## Activity
Copying starts at the line containing "Task: Click Matt" and stops after the last line of the records; each line is repeated exactly, and pictures are skipped.

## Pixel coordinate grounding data
*** Begin section ***

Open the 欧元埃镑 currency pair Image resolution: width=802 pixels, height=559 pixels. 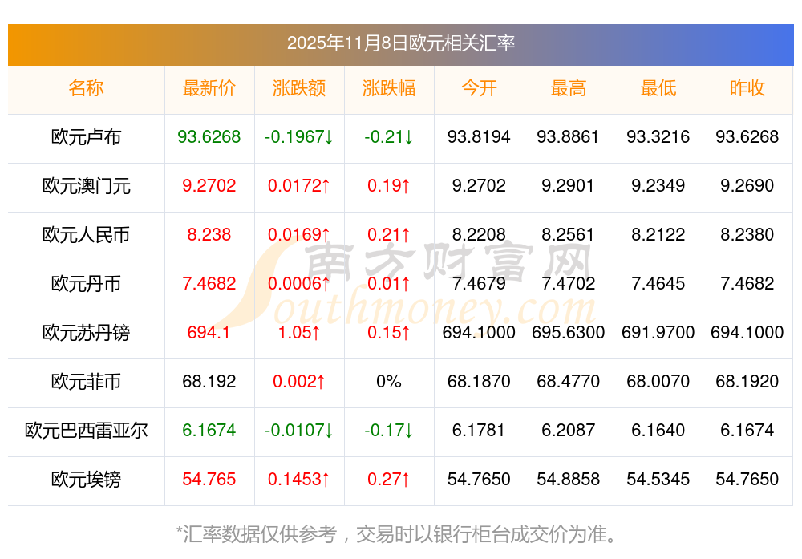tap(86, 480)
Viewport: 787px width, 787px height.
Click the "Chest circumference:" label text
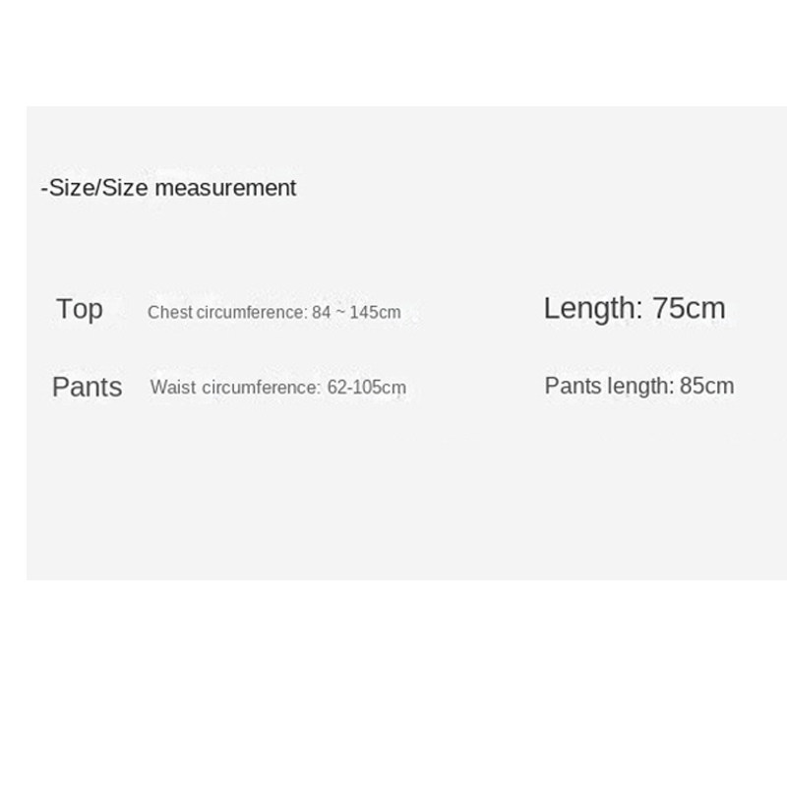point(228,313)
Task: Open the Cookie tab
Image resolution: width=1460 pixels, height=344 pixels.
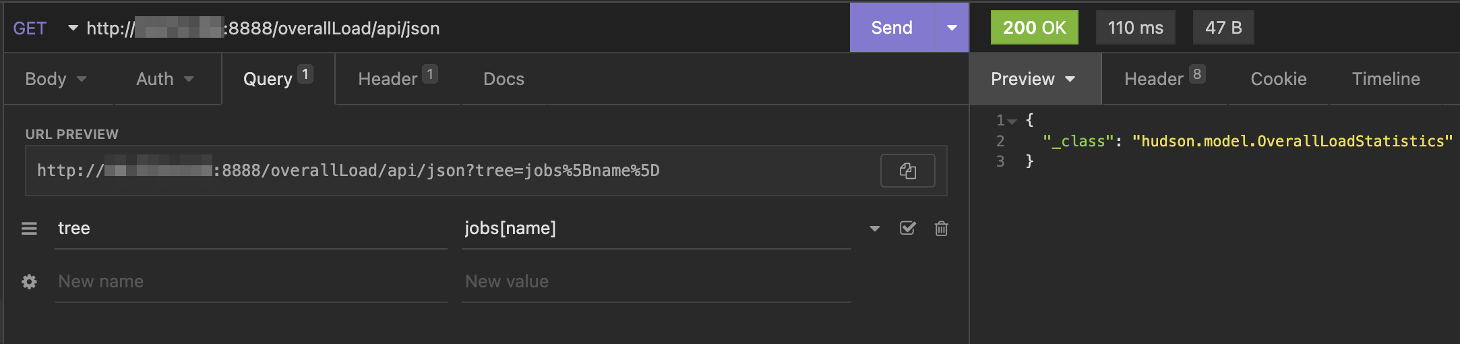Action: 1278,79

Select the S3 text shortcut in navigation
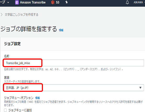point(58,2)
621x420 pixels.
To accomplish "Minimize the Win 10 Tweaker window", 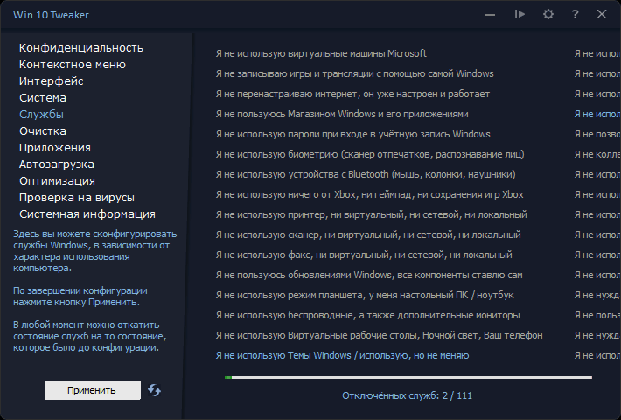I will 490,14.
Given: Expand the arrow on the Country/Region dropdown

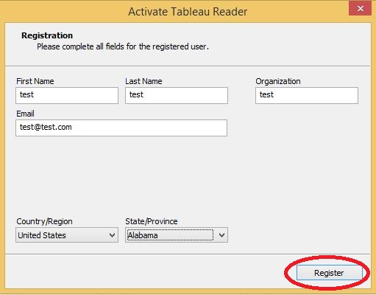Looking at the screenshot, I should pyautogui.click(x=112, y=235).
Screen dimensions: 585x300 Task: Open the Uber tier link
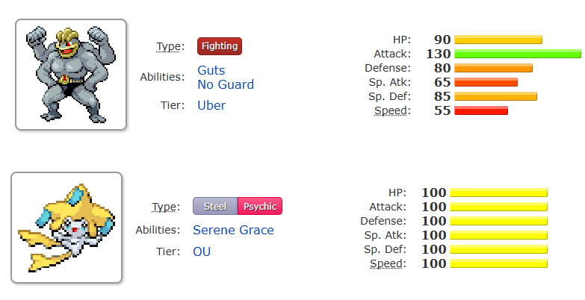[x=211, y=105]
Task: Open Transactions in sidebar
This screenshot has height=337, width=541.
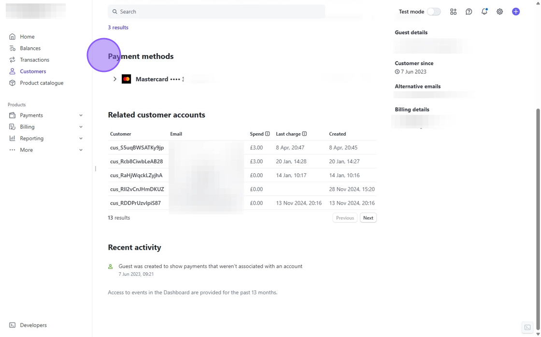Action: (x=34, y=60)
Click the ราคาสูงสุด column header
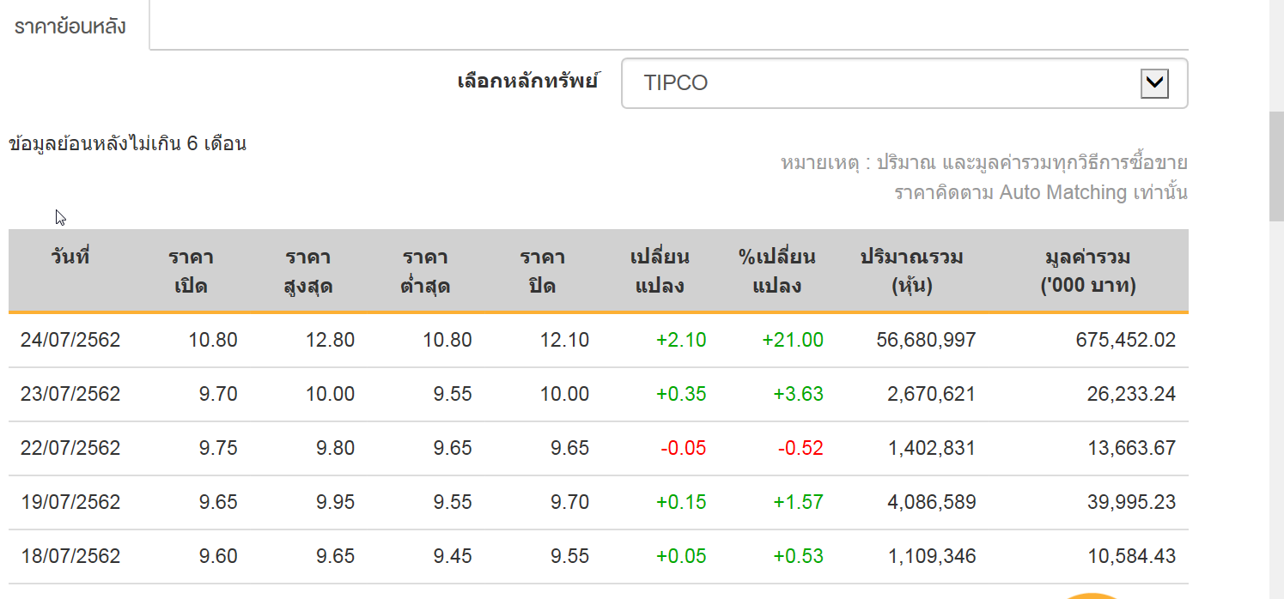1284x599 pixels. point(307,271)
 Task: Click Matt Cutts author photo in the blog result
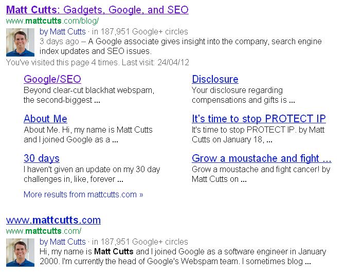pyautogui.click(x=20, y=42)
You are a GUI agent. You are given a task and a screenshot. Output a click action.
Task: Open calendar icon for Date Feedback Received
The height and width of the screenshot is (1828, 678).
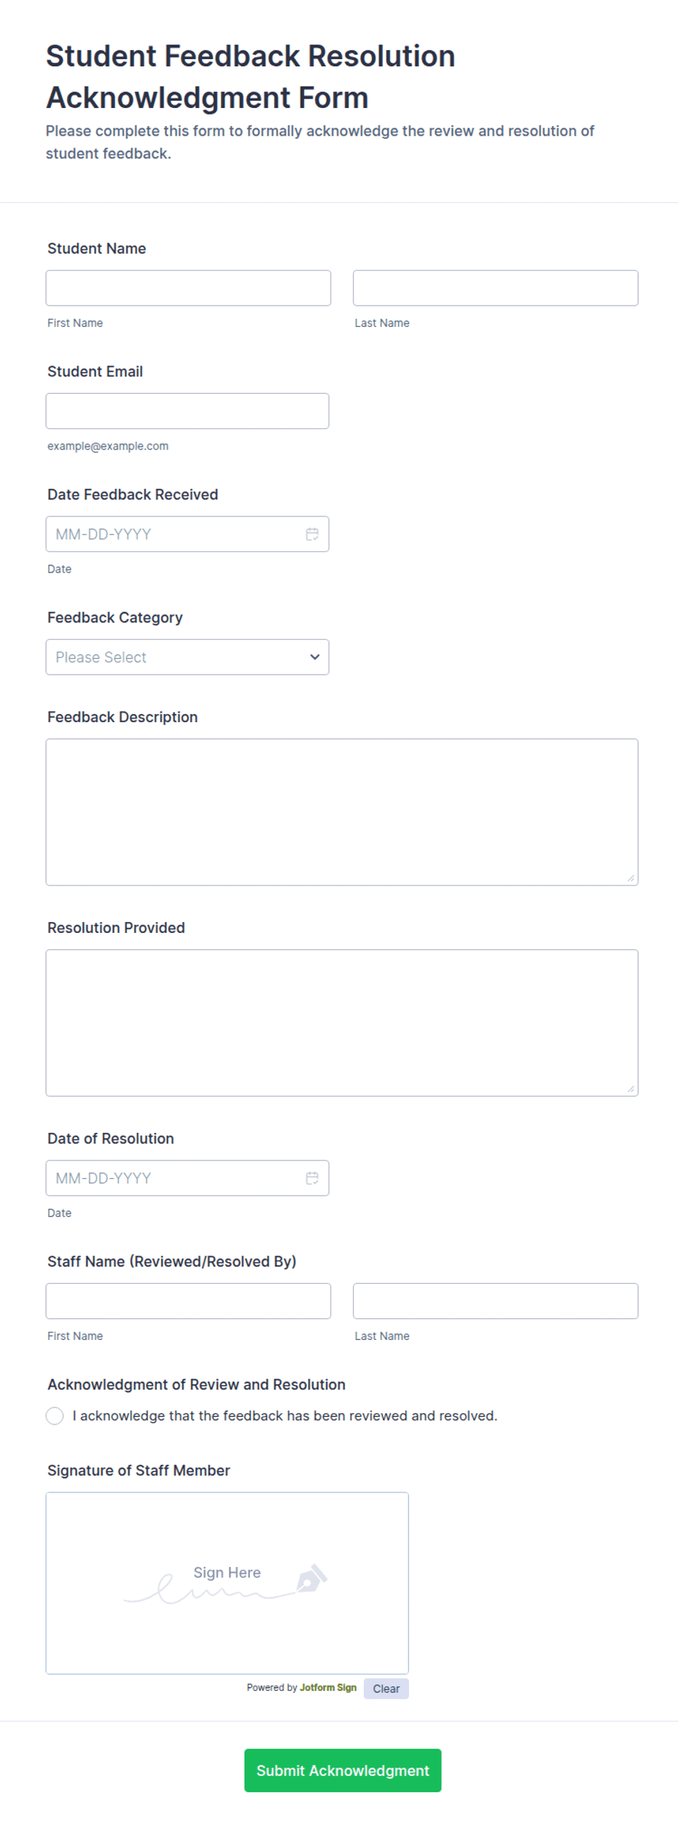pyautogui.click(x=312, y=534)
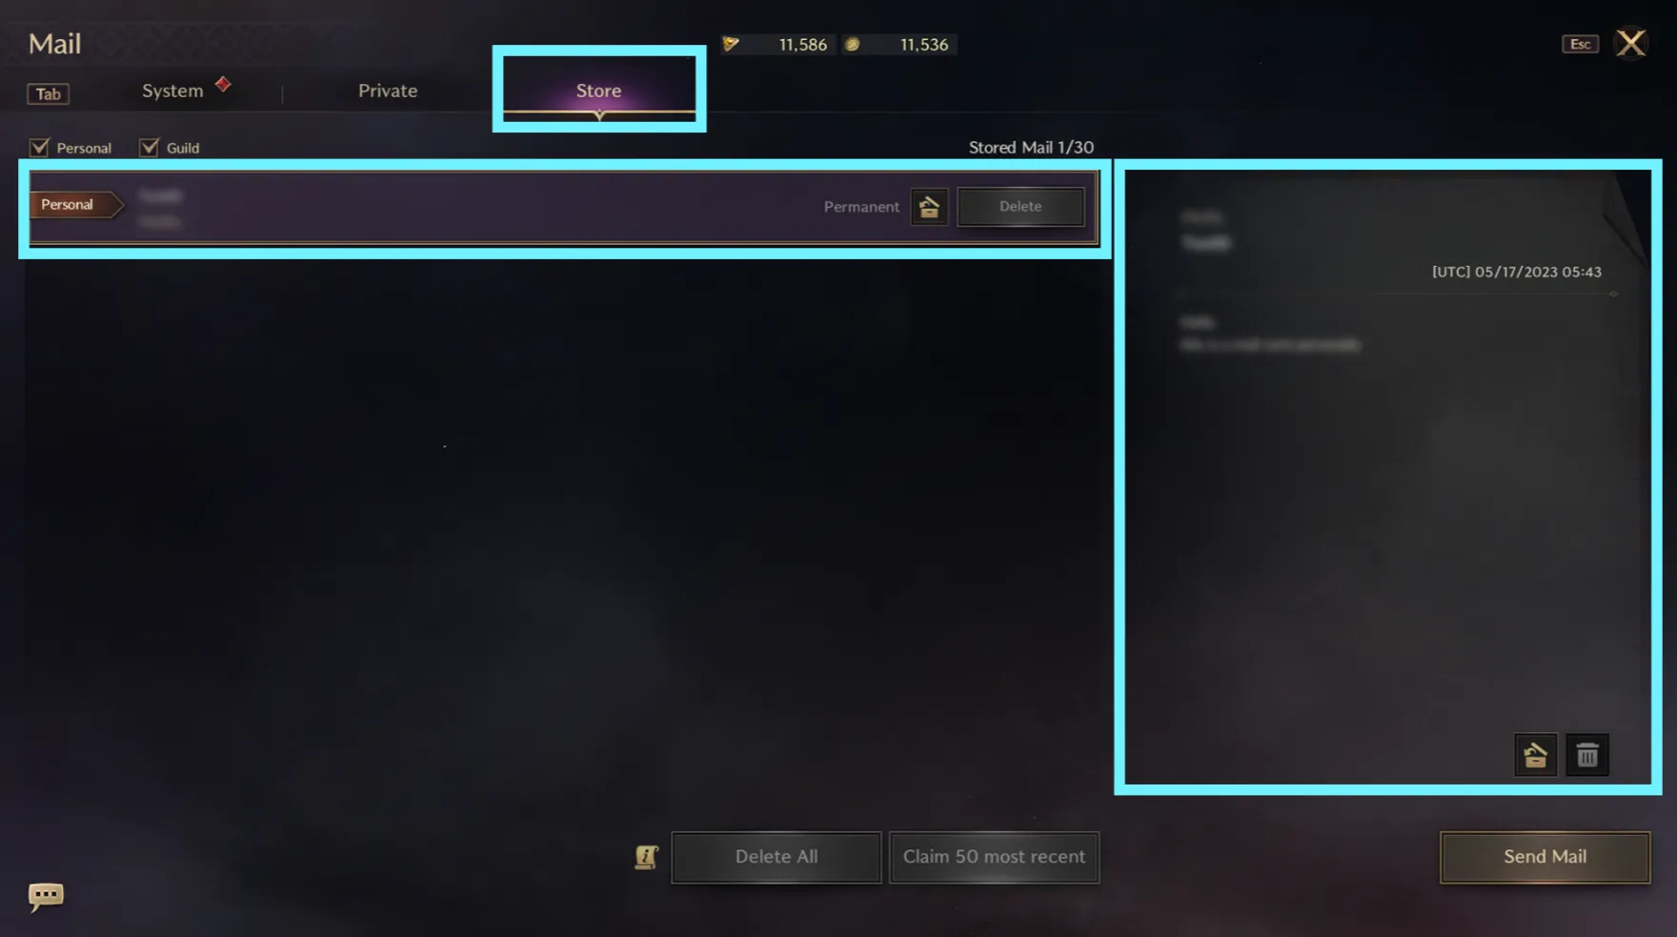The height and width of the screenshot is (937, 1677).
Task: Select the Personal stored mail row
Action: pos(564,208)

*** End section ***

## Answer for this exercise
 Task: Click Matt Cutts author photo in the blog result
pyautogui.click(x=20, y=42)
You are a GUI agent. You are given a task and a screenshot. Output a click action.
Task: Open calendar icon for Date Feedback Received
The height and width of the screenshot is (1828, 678).
pyautogui.click(x=312, y=534)
The height and width of the screenshot is (937, 1677).
Task: Select the Personal stored mail row
Action: pos(564,208)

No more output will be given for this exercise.